Modern CNN-based models have been applied to soybean growth stage recognition, with a focus on optimizing both inference speed and accuracy. Lightweight variants of YOLOv5 have been trained to detect flowering and reproductive stages, often using UAV imagery with real-time performance targets. Pruned YOLOv5 architectures and attention-augmented backbones have demonstrated strong results for both in-field and edge-deployed phenology applications. In another line of research, over 44,000 strawberry images were used to train CNN classifiers for fine-grained seven-stage classification, achieving over 83% test accuracy with EfficientNet and similar models [
32]. These applications demonstrate the feasibility of deploying accurate and efficient CNNs across diverse environments, including field, greenhouse, and mobile platforms.
While recent advances in deep learning have improved the detection of certain soybean growth stages, most studies remain limited in scope, often targeting isolated phases such as early vegetative development. For example, early-stage detection efforts have utilized classical CNN architectures like AlexNet and its improved variants to classify VE (emergence), VC (cotyledon), and V1 (first trifoliolate) stages [
33]. However, these approaches do not leverage the capabilities of more recent and efficient architectures, such as transformer-based models or hybrid attention-enhanced CNNs, which offer greater accuracy and robustness in real-world applications.
In parallel, other research has focused on broader agronomic outcomes, including yield prediction based on pod detection [
34] or overall maturity estimation using aerial imagery and conventional machine learning classifiers such as random forests [
35]. While valuable, these studies do not provide stage-specific granularity across the full phenological timeline. As a result, there remains a significant gap in the literature for models that can comprehensively detect and classify all key soybean growth stages—from emergence and vegetative development to flowering, podding, and maturation—under varying environmental and imaging conditions. Addressing this gap is essential for advancing phenological monitoring, precision agriculture, and decision support systems in soybean production.
In prior work, a transformer-based model—SoyStageNet—was developed for the real-time classification of six early soybean growth stages (VE to VN) using RGB imagery captured in greenhouse conditions [
36]. While this approach demonstrated strong accuracy and efficiency in early-stage detection, it was limited in scope and did not address later developmental phases such as flowering, podding, and maturity. The present study extends this line of research by expanding the stage coverage to nine classes representing the full phenological cycle, and by designing a new lightweight architecture aimed at achieving state-of-the-art accuracy while preserving real-time inference performance in practical deployment scenarios.

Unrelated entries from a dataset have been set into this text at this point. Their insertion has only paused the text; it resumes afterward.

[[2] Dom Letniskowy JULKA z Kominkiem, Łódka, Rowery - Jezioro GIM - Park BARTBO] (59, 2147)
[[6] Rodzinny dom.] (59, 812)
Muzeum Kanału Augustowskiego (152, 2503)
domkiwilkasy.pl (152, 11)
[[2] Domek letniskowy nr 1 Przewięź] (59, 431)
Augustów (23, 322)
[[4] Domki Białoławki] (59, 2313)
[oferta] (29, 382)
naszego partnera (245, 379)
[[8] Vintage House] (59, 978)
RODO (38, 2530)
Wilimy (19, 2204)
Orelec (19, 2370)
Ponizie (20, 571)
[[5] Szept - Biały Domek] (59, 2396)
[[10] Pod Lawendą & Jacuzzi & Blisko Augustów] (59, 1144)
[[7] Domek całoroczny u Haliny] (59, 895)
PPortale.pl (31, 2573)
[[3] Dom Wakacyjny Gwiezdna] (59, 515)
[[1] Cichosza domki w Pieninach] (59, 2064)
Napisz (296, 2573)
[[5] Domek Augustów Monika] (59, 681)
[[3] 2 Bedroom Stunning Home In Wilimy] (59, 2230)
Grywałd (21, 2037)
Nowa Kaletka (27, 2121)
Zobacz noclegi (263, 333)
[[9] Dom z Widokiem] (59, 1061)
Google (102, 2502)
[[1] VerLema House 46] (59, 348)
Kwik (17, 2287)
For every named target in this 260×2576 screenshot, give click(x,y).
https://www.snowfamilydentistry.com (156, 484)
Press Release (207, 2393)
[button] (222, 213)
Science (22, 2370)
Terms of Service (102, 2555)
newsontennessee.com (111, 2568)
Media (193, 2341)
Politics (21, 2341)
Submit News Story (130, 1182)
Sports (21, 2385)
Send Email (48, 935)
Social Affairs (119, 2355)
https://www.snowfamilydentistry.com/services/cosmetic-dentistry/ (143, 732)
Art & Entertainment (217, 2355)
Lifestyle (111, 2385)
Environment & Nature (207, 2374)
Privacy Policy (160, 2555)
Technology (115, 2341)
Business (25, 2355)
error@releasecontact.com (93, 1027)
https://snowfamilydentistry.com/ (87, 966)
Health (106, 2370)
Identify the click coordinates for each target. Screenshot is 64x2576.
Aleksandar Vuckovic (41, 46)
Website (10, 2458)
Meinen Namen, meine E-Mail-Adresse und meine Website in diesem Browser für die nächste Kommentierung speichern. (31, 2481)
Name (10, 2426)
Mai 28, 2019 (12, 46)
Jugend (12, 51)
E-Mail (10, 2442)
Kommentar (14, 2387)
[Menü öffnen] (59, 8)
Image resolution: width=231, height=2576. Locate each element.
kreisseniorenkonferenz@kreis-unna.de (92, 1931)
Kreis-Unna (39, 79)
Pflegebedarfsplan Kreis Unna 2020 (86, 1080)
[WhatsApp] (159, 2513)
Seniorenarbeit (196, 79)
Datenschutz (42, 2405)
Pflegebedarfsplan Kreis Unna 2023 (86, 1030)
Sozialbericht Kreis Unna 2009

The main contributions of this work are as follows:
We present a comprehensive dataset of 17,204 labeled RGB images spanning nine complete soybean growth stages from emergence (VE) through full maturity (R8), addressing the limitation of existing datasets that focus only on isolated developmental phases.
We introduce DELTA-SoyStage, a novel object detection architecture combining an EfficientNet backbone with a lightweight ChannelMapper neck and the newly proposed DELTA (Denoising Enhanced Lightweight Task Alignment) detection head, achieving 73.9% AP with only 24.4 GFLOPs—4.2× fewer FLOPs than state-of-the-art baselines while maintaining competitive accuracy.
We conduct extensive ablation studies systematically evaluating task alignment mechanisms, multi-scale feature extraction strategies, and encoder–decoder depth configurations, providing insights into optimal architectural choices for agricultural detection applications.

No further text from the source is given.